■ **Work order**:
Copying task for the records below: reproduce each one exactly and drop the pictures.

Pixel coordinate grounding data:
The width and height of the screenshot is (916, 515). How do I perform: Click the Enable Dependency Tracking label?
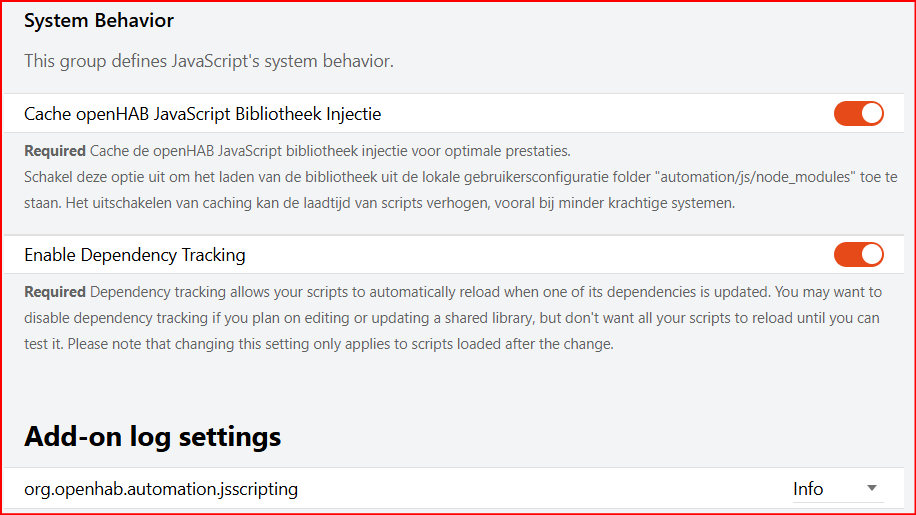(134, 255)
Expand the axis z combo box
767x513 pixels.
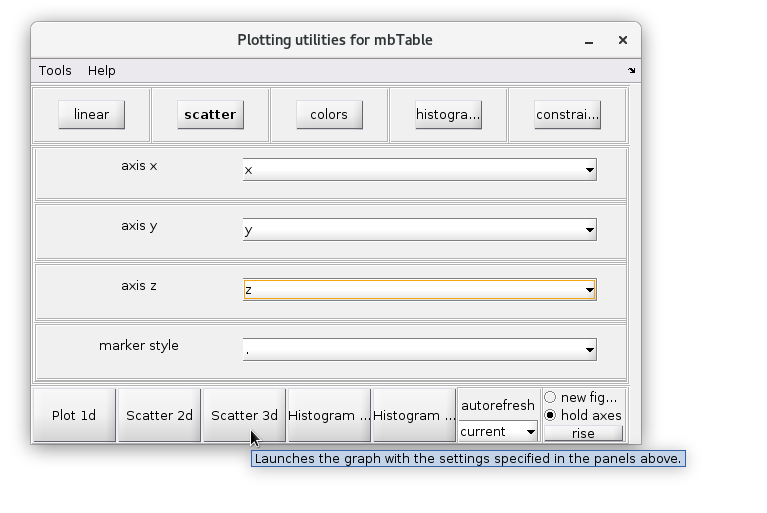click(420, 290)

■ **Response box**:
The width and height of the screenshot is (916, 515). How do I perform: Click the Enable Dependency Tracking label?
(134, 255)
Expand the axis z combo box
767x513 pixels.
click(420, 290)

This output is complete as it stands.